If a line in the following entries contains the string "agent", it counts toward the total; report only that total.

★ ★ ★ ★ ★

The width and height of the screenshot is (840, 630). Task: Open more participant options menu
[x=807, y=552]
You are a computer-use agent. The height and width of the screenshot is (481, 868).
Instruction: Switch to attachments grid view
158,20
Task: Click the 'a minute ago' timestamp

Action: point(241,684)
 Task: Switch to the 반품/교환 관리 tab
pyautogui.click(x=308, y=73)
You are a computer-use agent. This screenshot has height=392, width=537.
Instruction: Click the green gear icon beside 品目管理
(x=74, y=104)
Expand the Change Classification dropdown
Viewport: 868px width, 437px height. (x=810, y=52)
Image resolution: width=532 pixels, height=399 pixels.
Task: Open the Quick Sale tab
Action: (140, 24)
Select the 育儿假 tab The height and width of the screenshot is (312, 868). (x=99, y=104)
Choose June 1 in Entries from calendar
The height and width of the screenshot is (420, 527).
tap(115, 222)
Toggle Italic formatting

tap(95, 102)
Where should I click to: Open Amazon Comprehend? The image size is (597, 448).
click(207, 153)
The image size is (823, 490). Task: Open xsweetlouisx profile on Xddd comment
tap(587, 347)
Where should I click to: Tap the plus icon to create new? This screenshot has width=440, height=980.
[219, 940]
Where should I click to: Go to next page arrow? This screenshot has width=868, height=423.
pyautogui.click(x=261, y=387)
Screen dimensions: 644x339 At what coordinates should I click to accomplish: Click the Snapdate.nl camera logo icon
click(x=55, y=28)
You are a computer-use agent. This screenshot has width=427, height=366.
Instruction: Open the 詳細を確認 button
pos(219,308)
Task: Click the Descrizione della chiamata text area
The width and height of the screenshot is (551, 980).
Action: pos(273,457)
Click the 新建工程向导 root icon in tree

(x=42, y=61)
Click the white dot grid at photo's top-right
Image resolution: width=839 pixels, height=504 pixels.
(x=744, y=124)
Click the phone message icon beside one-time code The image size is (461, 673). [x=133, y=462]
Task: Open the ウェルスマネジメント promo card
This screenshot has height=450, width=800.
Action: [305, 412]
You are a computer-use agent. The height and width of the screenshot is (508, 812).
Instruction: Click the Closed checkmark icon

★ ★ ★ ★ ★

* **Result of the exercise**
4